__WORK TO COMPLETE__.
For the data below, please report each line where the word "computer" is found.

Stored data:
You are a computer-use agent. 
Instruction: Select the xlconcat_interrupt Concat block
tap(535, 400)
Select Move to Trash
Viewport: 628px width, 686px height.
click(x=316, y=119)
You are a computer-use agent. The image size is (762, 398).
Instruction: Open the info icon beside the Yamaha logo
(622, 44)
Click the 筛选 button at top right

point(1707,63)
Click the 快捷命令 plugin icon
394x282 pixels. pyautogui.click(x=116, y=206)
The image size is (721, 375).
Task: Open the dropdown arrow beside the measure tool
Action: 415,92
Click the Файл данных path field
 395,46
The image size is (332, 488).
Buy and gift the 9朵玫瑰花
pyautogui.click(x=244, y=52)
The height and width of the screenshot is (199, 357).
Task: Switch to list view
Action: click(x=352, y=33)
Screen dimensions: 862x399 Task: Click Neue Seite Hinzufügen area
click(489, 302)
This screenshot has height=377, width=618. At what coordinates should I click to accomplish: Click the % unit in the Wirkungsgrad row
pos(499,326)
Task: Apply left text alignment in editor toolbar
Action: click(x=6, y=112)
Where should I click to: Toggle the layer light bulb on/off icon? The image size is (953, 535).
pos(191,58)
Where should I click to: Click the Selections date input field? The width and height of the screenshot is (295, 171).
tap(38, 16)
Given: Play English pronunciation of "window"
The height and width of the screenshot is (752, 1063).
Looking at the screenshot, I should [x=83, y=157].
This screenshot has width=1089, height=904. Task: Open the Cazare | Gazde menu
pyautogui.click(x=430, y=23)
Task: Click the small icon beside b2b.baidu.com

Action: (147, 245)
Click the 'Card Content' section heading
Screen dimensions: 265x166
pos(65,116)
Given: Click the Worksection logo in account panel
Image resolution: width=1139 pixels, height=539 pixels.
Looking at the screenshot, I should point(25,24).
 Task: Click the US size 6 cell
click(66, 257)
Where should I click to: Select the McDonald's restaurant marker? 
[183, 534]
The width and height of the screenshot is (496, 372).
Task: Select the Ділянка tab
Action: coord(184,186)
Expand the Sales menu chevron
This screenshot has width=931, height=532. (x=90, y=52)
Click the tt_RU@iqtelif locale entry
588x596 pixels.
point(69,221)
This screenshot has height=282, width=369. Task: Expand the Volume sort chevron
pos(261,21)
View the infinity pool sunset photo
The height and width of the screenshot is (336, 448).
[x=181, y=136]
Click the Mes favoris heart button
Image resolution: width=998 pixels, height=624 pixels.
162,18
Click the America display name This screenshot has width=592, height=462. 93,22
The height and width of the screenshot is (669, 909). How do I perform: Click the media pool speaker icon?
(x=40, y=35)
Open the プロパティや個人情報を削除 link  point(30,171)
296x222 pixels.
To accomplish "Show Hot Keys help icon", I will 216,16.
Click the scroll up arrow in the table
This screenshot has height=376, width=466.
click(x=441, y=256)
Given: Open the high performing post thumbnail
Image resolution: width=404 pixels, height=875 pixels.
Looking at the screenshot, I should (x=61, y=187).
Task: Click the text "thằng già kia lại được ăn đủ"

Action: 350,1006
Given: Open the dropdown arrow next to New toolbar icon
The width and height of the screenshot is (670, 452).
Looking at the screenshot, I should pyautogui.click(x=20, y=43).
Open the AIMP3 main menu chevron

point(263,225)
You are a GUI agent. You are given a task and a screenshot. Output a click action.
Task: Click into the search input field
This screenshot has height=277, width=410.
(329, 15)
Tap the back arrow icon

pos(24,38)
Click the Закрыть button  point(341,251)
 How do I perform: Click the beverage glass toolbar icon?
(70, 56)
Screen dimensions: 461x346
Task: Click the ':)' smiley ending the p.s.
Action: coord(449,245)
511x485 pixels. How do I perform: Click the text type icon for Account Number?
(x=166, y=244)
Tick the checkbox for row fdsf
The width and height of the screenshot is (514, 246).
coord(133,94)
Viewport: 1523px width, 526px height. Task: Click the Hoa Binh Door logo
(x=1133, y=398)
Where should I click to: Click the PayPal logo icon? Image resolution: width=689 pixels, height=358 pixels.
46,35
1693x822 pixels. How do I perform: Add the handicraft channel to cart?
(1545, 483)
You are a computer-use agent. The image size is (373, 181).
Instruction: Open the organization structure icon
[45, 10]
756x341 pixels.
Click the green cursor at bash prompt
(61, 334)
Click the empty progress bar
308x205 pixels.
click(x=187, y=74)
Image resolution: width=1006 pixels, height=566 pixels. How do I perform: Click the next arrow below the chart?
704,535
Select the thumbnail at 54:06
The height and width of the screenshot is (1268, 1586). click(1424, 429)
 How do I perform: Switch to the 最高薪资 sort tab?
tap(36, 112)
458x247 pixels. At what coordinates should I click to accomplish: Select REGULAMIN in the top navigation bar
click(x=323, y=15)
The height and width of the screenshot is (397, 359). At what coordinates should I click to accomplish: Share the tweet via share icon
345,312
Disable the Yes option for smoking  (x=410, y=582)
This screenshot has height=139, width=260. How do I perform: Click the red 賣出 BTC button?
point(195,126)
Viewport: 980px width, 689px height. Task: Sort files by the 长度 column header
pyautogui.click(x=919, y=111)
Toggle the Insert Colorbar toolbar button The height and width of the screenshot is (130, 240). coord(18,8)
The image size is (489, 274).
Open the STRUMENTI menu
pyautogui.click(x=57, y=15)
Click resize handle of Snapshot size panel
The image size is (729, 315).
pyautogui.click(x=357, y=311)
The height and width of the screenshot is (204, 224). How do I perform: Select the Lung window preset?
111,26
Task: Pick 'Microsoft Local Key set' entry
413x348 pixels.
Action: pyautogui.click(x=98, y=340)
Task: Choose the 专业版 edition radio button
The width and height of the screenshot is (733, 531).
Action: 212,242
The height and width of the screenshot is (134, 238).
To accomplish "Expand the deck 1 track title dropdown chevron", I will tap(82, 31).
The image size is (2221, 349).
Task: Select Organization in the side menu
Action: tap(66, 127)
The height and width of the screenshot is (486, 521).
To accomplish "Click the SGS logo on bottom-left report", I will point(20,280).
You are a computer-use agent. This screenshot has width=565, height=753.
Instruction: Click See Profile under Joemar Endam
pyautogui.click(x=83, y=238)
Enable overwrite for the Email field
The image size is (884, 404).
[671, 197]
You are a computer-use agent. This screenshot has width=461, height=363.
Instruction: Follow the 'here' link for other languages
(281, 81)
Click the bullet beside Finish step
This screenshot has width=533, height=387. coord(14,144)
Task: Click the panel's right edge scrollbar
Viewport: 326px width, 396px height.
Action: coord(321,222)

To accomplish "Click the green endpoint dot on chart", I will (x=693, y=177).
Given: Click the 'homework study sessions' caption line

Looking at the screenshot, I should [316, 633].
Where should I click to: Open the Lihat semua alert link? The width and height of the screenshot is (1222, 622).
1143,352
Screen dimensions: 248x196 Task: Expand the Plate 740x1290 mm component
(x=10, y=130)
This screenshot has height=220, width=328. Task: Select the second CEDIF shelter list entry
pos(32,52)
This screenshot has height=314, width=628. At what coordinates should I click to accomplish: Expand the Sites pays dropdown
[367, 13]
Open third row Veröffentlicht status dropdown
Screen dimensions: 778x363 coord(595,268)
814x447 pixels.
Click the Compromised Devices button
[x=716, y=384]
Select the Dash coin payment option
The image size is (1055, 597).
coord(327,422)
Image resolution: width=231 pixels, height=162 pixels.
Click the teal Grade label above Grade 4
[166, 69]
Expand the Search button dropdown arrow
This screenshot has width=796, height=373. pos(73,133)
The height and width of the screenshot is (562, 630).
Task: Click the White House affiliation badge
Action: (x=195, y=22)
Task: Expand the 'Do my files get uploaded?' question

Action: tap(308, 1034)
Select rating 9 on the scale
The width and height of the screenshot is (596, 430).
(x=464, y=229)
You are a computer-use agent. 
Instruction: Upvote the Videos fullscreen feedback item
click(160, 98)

__TASK RESULT__.
You are a computer-use agent. 
You are a computer-use agent. The image size is (762, 398).
You are a computer-use agent. The image size is (373, 181).
You are a computer-use agent. This screenshot has width=565, height=753.
You are a computer-use agent. This screenshot has width=461, height=363.
You are a computer-use agent. 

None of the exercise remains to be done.